- KRÓTKIE ZADANIE -
Przepisz dosłownie część poniższego tekstu o wizji Ezechiela, od słów „Kilka lat po” aż do słów „bez odwracania się.” włącznie.

- WYBRANY FRAGMENT -
+--

Kilka lat po uprowadzeniu Ezechiel miał wizję nad rzeką Kebar (Ez 1). Kebar nie był naturalną rzeką, ale jednym z kanałów odchodzącym od Eufratu na północ od Babilonu, którego brzegi zamieszkiwała kolonia żydowska. Zobaczył chwałę Pana („kabod”). Poprzedzały ją elementy charakteryzujące każdą teofanię (objawienie Boga): gwałtowny wiatr, obłok i płonący ogień. Obraz chwały Bożej ukazany jest od sfery zewnętrznej do wewnętrznej: cztery skrzydlate istoty o czterech twarzach i rozpostartych skrzydłach ciągnie rydwan, na którym znajduje się tron i chwała Wszechmocnego. Cztery istoty oznaczają działającą we wszystkich kierunkach wszechmoc Pana Boga (R. Rumianek). Podobne znaczenie ma poruszane się istot w każdym kierunku bez odwracania się.

+--

[Wpisy o wyszukiwaniu słów i elementów]
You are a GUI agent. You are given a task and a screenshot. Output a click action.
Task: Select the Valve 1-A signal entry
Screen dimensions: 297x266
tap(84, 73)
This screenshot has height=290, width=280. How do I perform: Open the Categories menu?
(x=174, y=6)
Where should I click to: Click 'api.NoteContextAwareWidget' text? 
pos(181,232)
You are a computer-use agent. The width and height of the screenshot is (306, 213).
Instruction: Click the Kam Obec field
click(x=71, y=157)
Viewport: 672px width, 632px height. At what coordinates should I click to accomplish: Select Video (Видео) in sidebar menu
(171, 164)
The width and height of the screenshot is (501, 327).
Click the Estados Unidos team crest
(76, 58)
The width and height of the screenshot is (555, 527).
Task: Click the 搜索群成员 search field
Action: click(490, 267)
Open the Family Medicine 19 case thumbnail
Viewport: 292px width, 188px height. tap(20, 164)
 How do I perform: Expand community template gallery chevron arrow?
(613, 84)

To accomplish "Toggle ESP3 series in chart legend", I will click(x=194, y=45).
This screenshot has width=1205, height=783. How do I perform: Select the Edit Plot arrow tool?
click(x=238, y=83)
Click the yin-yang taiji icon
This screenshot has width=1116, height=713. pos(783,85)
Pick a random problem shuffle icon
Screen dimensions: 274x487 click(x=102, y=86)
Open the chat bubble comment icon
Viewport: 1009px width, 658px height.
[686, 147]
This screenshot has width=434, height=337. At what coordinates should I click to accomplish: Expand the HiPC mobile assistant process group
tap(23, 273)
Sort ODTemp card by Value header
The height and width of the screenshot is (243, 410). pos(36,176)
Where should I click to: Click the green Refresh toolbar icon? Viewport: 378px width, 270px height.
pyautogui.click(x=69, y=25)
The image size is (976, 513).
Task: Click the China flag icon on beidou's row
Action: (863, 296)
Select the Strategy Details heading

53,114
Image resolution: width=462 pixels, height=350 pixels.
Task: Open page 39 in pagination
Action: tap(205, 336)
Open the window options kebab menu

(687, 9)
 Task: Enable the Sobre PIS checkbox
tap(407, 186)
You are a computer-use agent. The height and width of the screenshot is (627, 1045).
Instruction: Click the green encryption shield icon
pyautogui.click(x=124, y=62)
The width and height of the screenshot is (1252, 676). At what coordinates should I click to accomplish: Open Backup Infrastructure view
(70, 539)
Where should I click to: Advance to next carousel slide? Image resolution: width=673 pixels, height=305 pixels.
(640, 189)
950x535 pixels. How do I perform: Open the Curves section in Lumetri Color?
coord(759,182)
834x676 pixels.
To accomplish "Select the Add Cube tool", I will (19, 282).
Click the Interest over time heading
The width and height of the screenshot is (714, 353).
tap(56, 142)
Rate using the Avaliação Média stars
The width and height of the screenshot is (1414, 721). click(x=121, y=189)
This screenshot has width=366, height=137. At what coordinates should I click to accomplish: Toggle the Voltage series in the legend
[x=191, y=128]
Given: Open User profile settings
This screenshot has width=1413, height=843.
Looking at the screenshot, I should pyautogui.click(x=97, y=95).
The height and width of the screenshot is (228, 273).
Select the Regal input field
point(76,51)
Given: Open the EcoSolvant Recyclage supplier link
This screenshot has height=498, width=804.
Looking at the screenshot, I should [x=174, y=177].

+--

- ODPOWIEDŹ PISEMNA -
Kilka lat po uprowadzeniu Ezechiel miał wizję nad rzeką Kebar (Ez 1). Kebar nie był naturalną rzeką, ale jednym z kanałów odchodzącym od Eufratu na północ od Babilonu, którego brzegi zamieszkiwała kolonia żydowska. Zobaczył chwałę Pana („kabod”). Poprzedzały ją elementy charakteryzujące każdą teofanię (objawienie Boga): gwałtowny wiatr, obłok i płonący ogień. Obraz chwały Bożej ukazany jest od sfery zewnętrznej do wewnętrznej: cztery skrzydlate istoty o czterech twarzach i rozpostartych skrzydłach ciągnie rydwan, na którym znajduje się tron i chwała Wszechmocnego. Cztery istoty oznaczają działającą we wszystkich kierunkach wszechmoc Pana Boga (R. Rumianek). Podobne znaczenie ma poruszane się istot w każdym kierunku bez odwracania się.